If there is another field in your table that has a different value against each of the identical truncated dates then this will cause more than one of the date values to show in your table.

By example, a simple script of:

Example:
Load * inline
[
ID,Date
1,23/09/1998 06:03:31
2,09/05/2013 10:50:02
3,13/06/2003 15:30:53
4,27/01/2006 00:42:43
5,03/01/2007 06:26:44
6,18/02/2011 07:56:22
7,02/11/2000 03:18:09
8,26/01/2002 08:32:15
9,27/01/2006 00:42:43
10,03/01/2007 06:26:44
11,18/02/2011 09:42:20
12,02/11/2000 03:18:09
13,26/01/2002 09:45:17
14,27/01/2006 23:53:10
15,03/01/2007 06:26:44
16,18/02/2011 07:22:54
17,02/11/2000 03:18:09
18,26/01/2002 08:29:42
19,27/01/2006 00:42:43
21,03/01/2007 06:26:44
]
;

left join (Example)
Load
ID,
Timestamp(Date,'DD/MM/YYYY hh:mm:ss') as FormattedTimestamp,
Timestamp(Floor(Date),'DD/MM/YYYY hh:mm:ss') as FlooredTimestamp,
Date(Floor(Date),'DD/MM/YYYY') as TruncatedDate
Resident Example;

will generate a few dates to play with.

You will see that the ID field is unique for each date but there are some dates where the date is the same but the time is different.

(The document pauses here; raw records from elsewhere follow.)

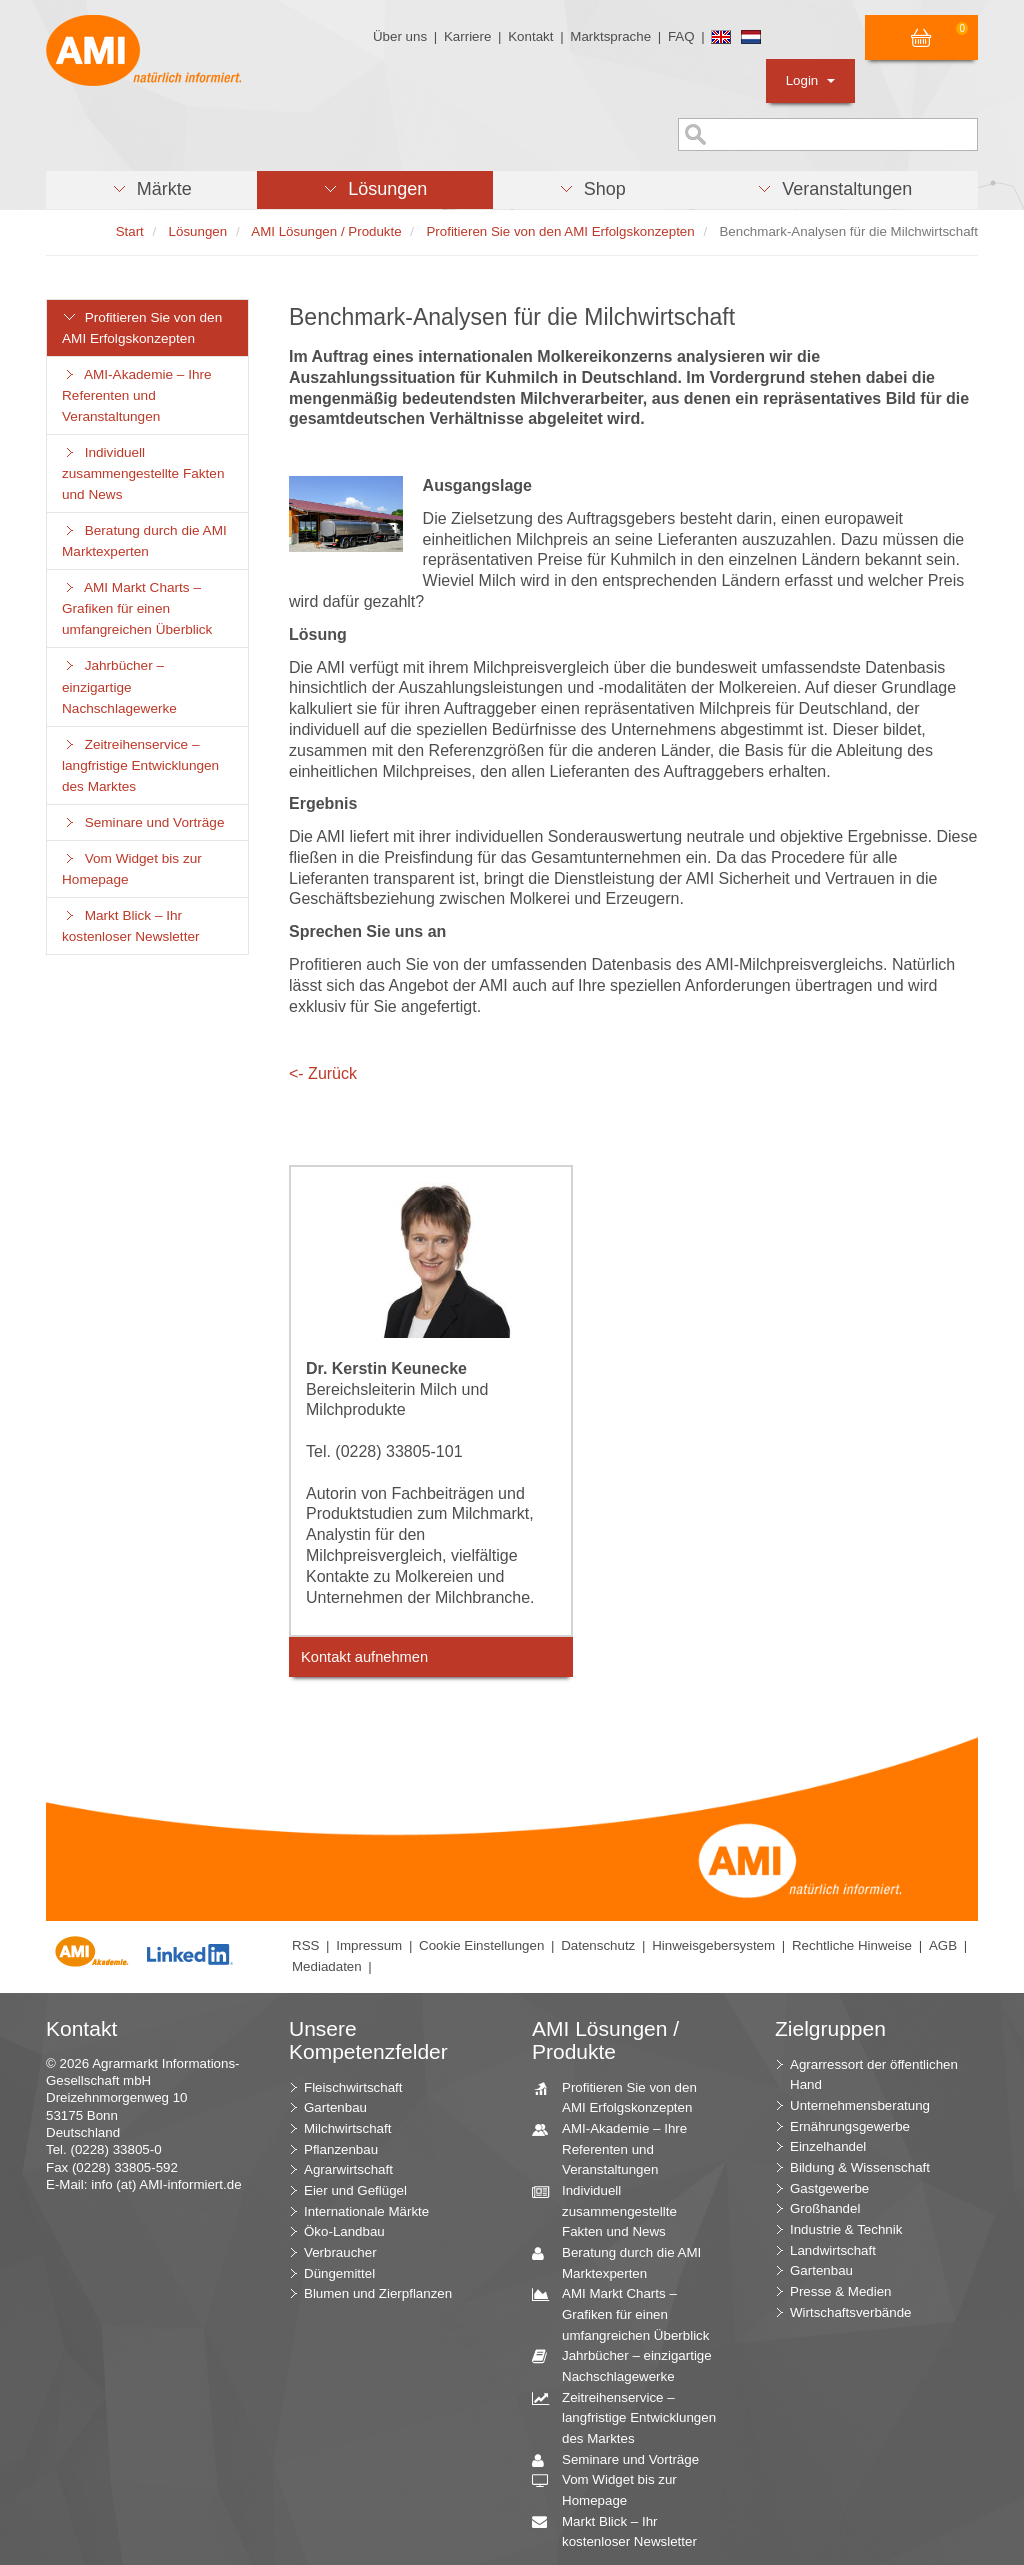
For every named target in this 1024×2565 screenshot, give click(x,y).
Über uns (400, 36)
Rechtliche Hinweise (852, 1945)
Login (810, 80)
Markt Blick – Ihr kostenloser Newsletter (131, 926)
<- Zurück (323, 1073)
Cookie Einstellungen (481, 1945)
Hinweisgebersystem (713, 1945)
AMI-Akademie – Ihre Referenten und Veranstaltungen (137, 395)
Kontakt (530, 36)
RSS (305, 1945)
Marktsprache (610, 36)
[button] (151, 190)
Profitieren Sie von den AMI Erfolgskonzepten (142, 328)
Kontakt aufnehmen (364, 1657)
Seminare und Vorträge (143, 822)
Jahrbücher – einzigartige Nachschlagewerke (119, 686)
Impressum (369, 1945)
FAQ (681, 36)
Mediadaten (327, 1966)
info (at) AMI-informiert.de (166, 2184)
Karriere (467, 36)
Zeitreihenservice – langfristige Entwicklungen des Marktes (140, 765)
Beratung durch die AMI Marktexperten (144, 541)
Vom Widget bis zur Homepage (132, 869)
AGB (943, 1945)
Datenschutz (598, 1945)
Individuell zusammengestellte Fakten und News (143, 473)
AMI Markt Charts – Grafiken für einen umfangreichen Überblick (137, 608)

Dropping these fields into a table will result in:

You can see here how the floor function has removed the time element and then by formatting the floored result as a date in DD/MM/YYYY format you get the date result you want.  However, you will also see that some of the dates are present more than once in the right most column.  This is because the ID field is unique to the dates and as the ID field is included in the table then each related occurrence of the date will be displayed.  To prevent the multiple dates from showing up you would need to remove the unique fields.  So by removing the ID and formatted timestamp fields the result is:

and the multiple values have gone.

Not sure if this helps but hopefully it will.